*What the exercise asks*:
Count the lines in the data below that contain the string "pixels", matching case exactly. Give only the number.

Dataset rows
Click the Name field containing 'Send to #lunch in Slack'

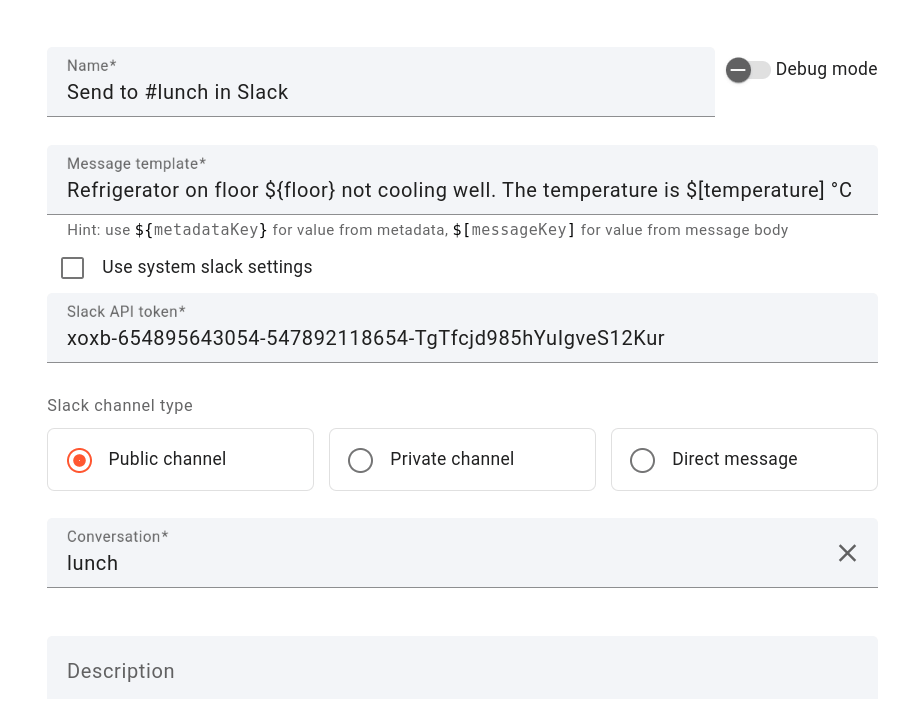click(380, 93)
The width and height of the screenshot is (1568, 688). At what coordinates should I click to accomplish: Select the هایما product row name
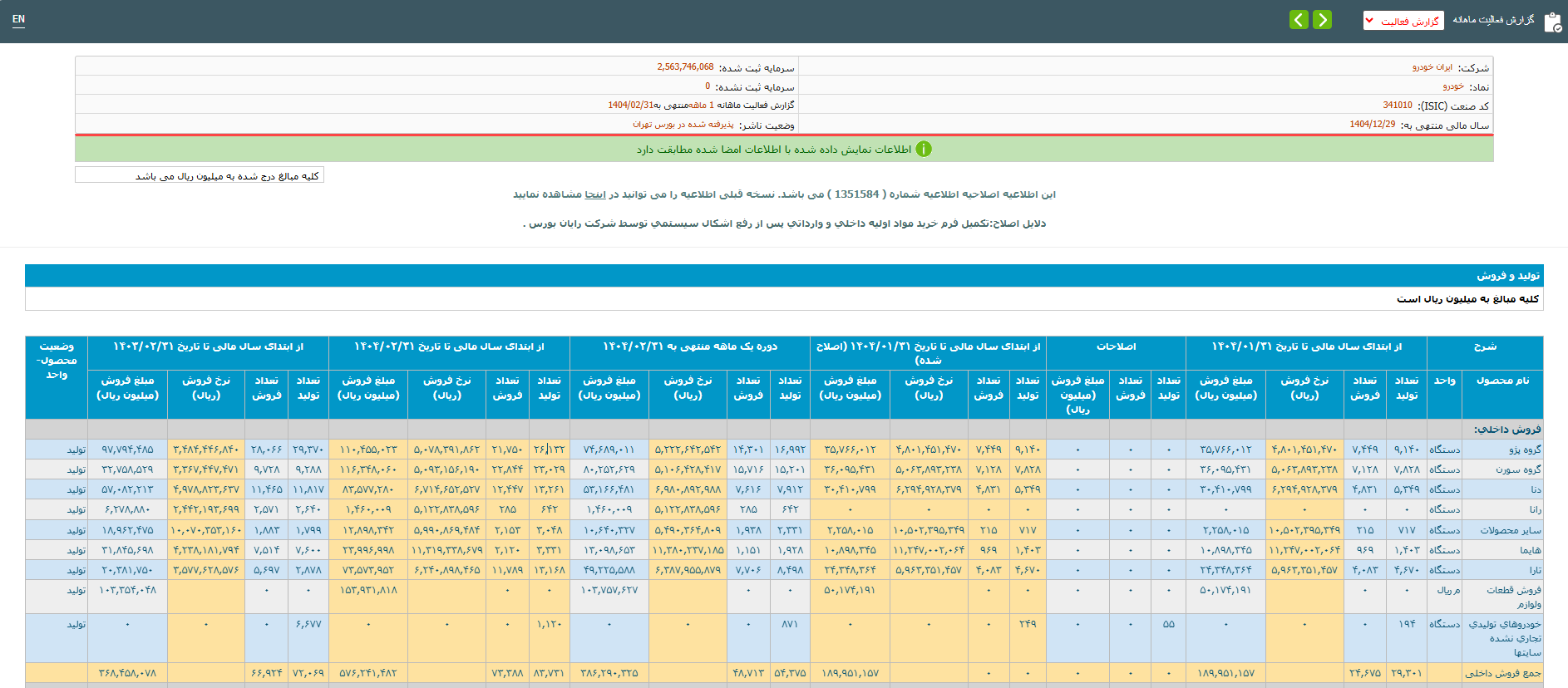(x=1530, y=550)
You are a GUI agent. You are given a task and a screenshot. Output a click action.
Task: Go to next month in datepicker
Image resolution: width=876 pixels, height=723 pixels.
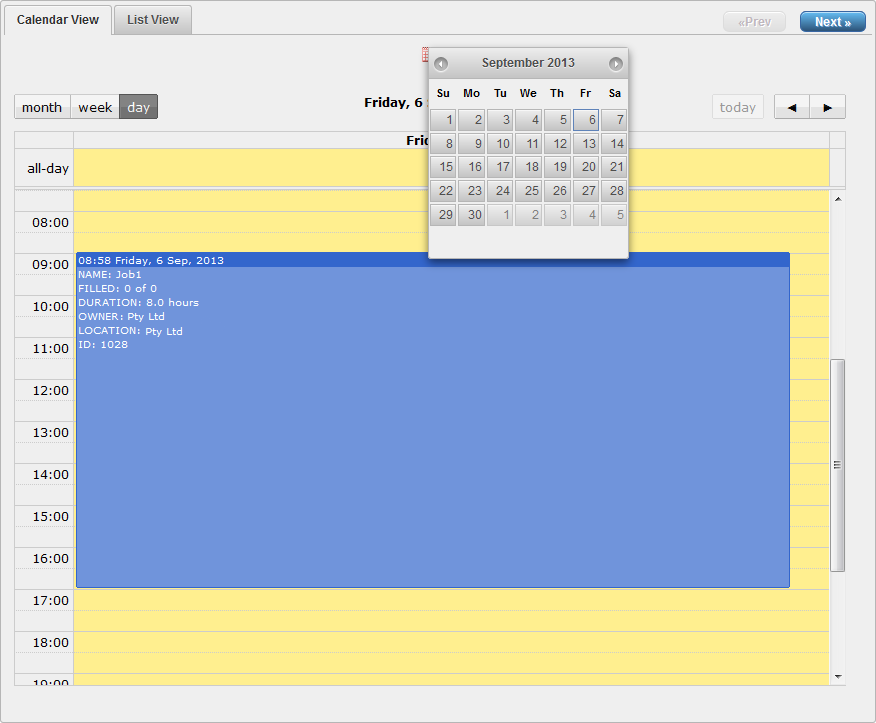616,64
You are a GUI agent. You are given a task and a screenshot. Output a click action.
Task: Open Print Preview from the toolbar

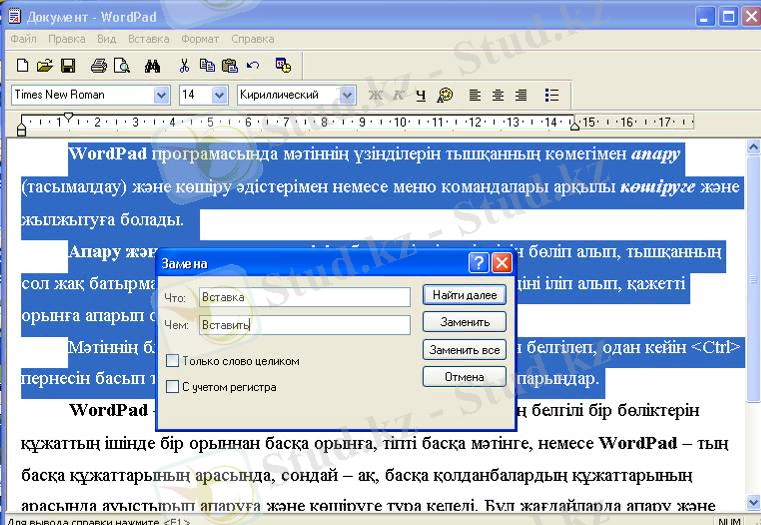tap(122, 66)
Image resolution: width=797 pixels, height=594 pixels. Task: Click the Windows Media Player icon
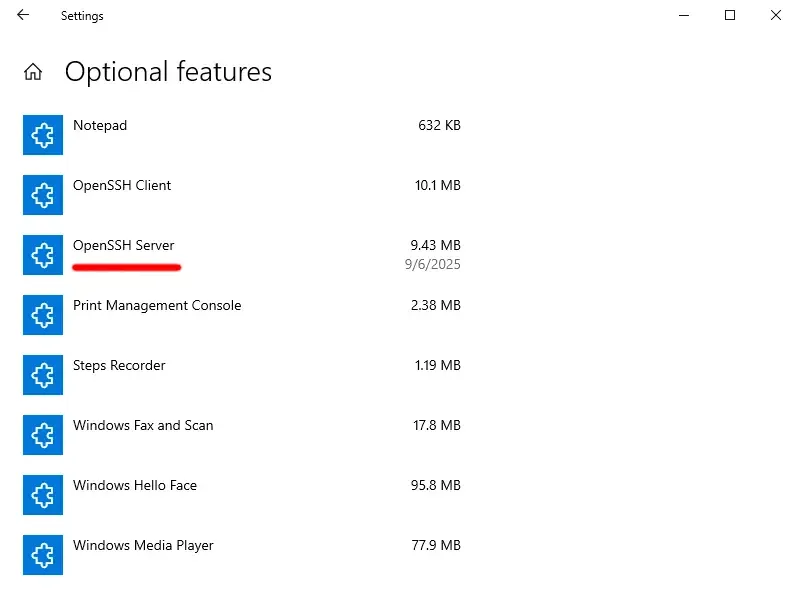pyautogui.click(x=43, y=555)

*Solution*:
2